#### [Available data]
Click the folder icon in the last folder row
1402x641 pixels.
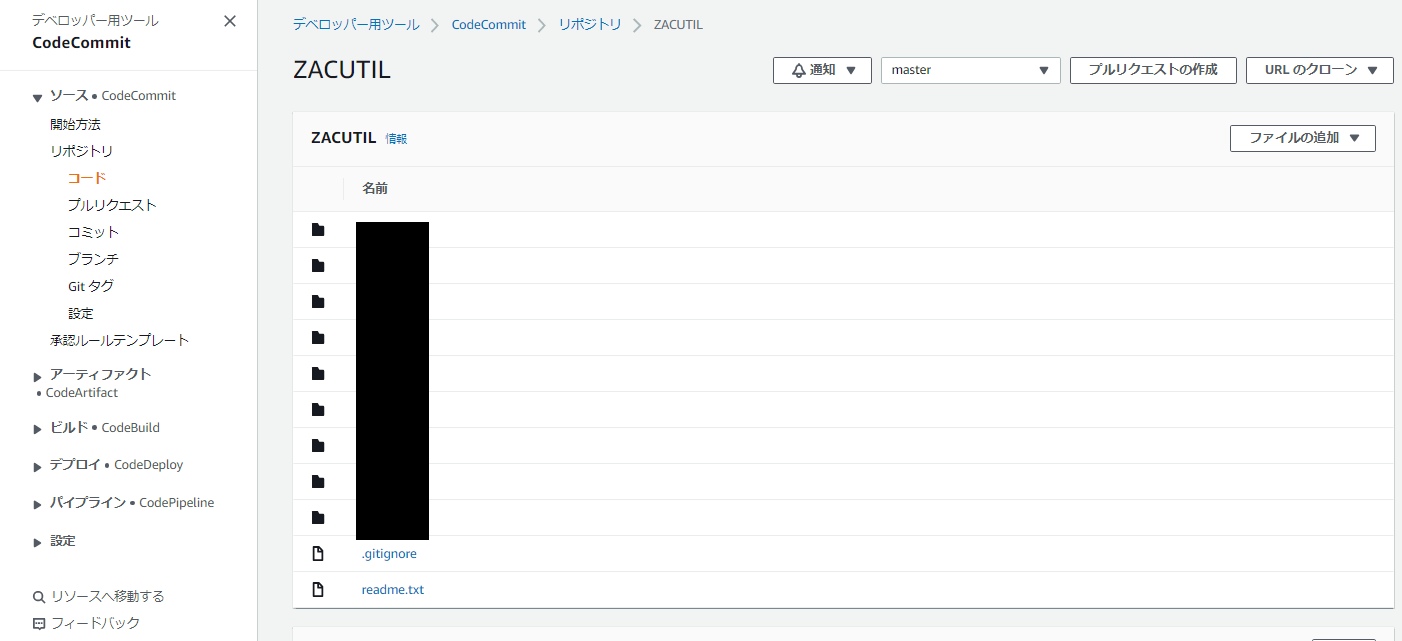318,517
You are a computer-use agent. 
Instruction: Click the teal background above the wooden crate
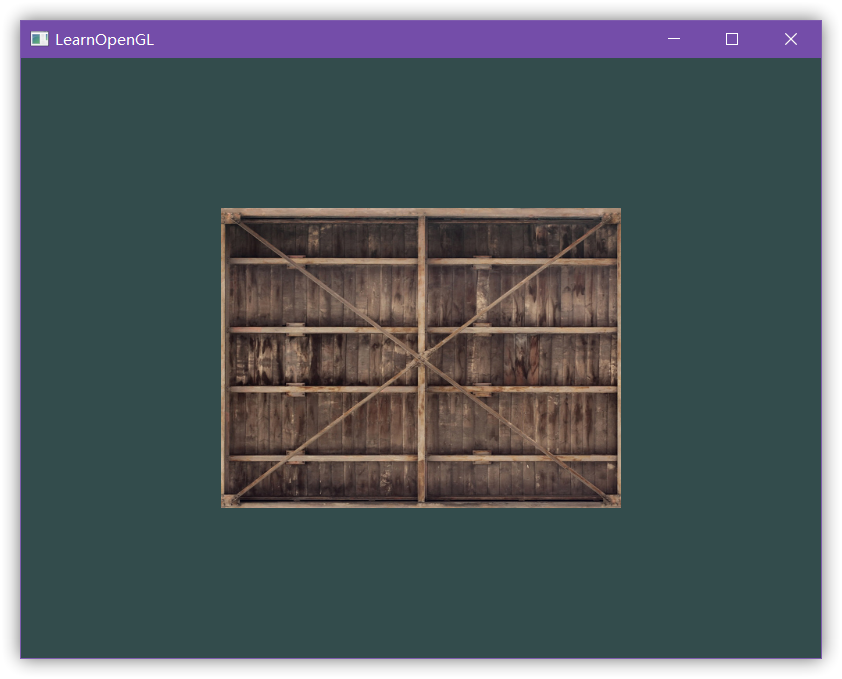[x=421, y=130]
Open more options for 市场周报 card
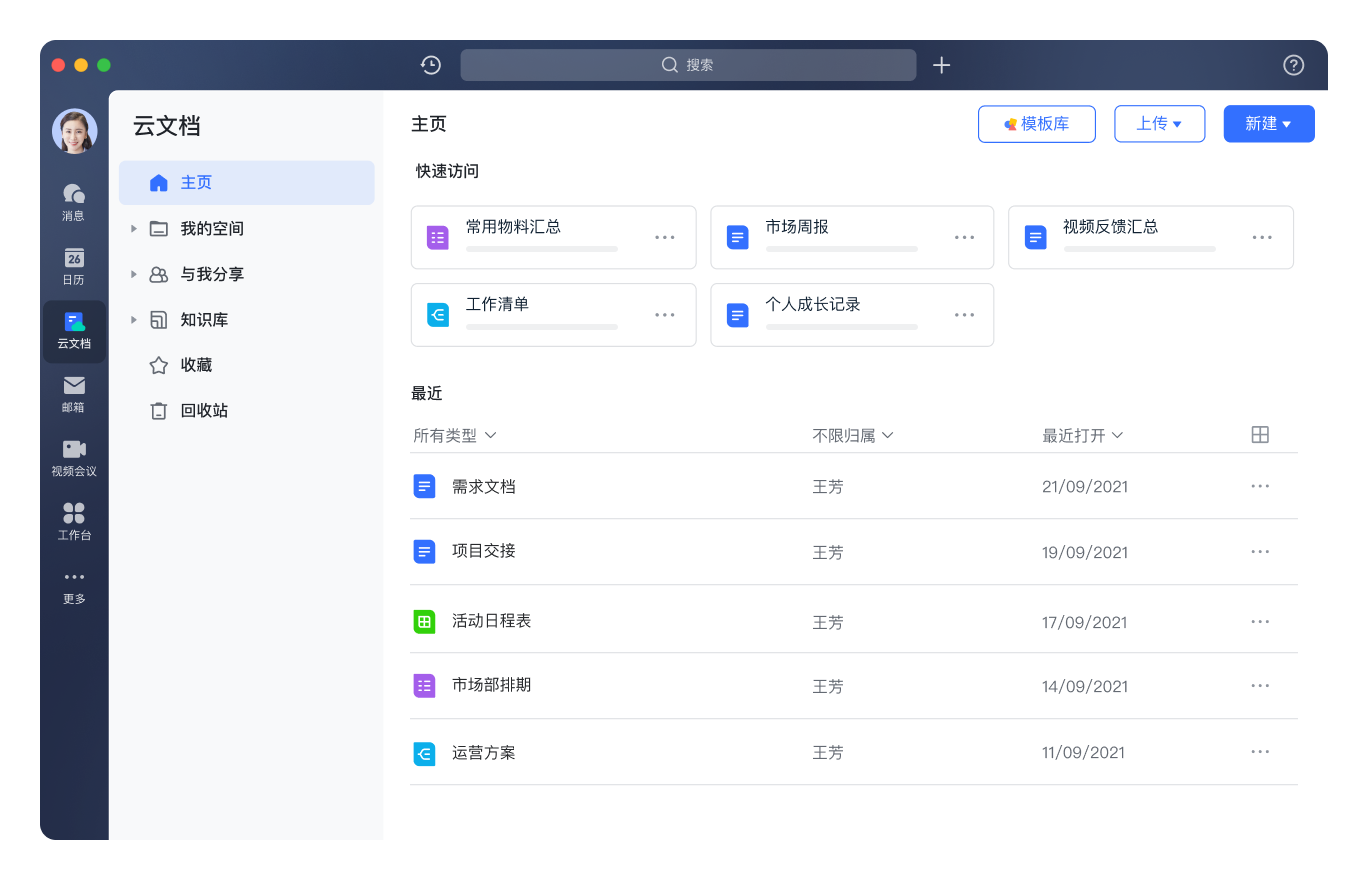Screen dimensions: 1368x880 (x=964, y=238)
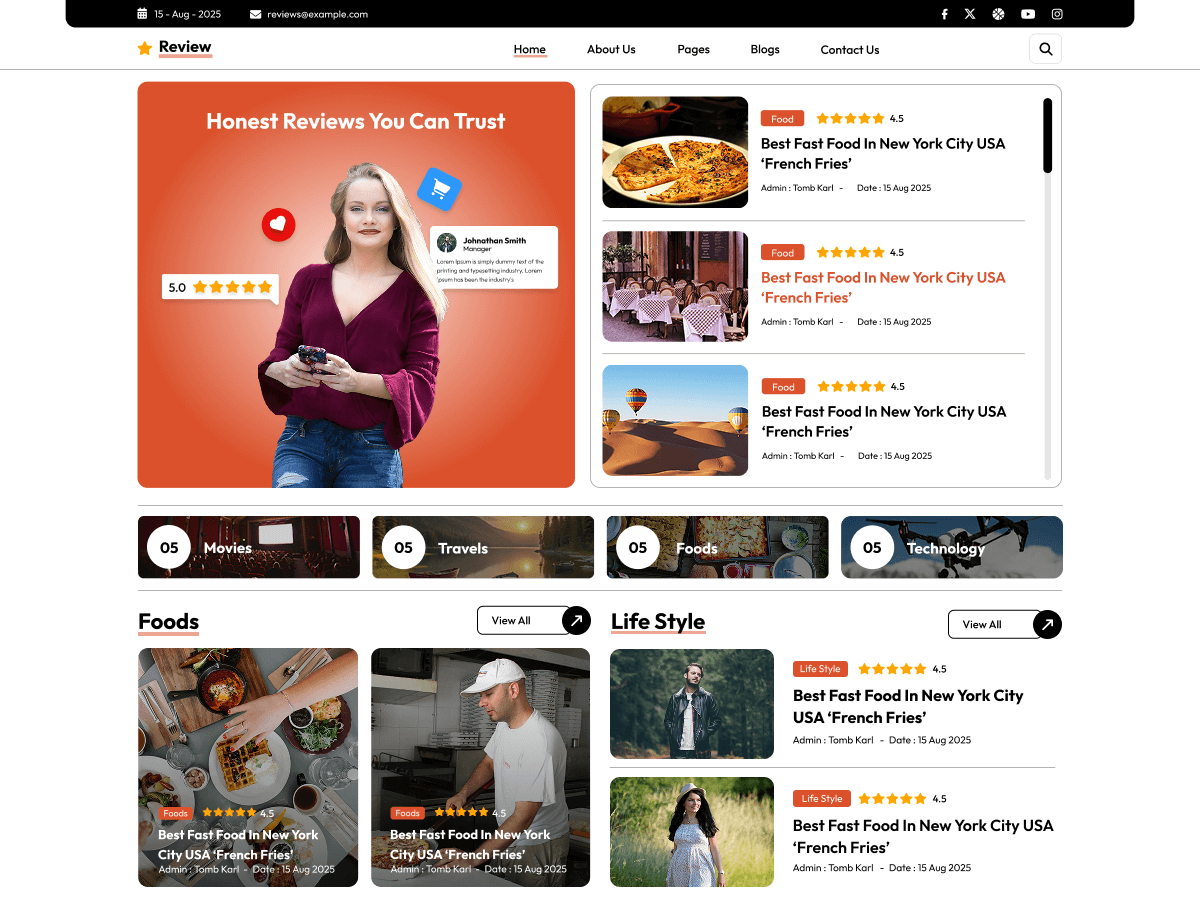
Task: Select Contact Us in the navigation
Action: coord(849,49)
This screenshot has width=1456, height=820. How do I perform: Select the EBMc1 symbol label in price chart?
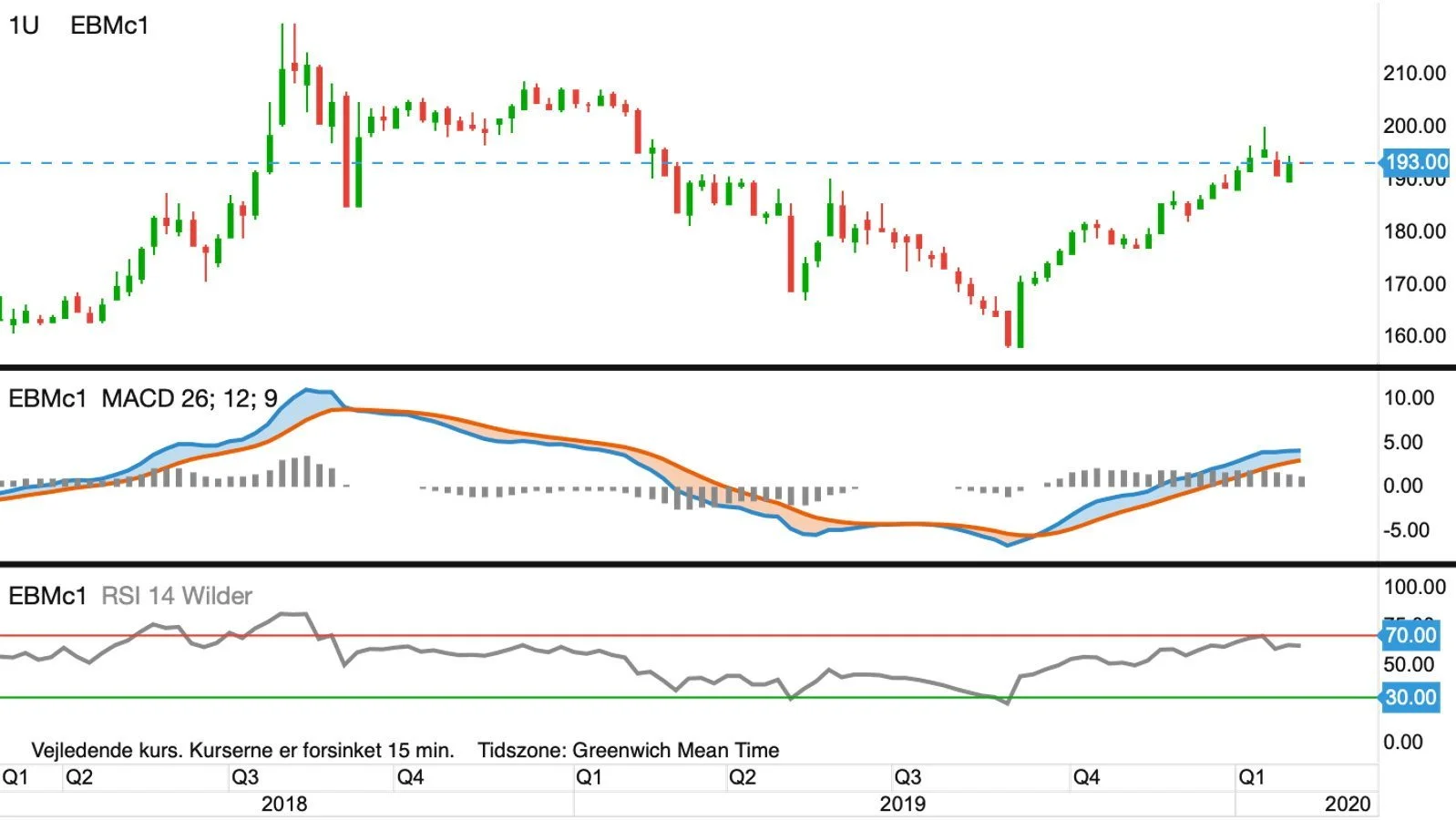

#### [Task directions]
All the records need to be repeated exactly, with the images dropped.

#### [Your response]
Click the folder icon in the last folder row
1402x641 pixels.
318,517
You are a computer-use agent. 
Instruction: Click the teal background above the wooden crate
[x=421, y=130]
Open more options for 市场周报 card
Screen dimensions: 1368x880 (x=964, y=238)
Task: Select Contact Us in the navigation
Action: coord(849,49)
This screenshot has width=1456, height=820. How do I perform: Select the EBMc1 symbol label in price chart?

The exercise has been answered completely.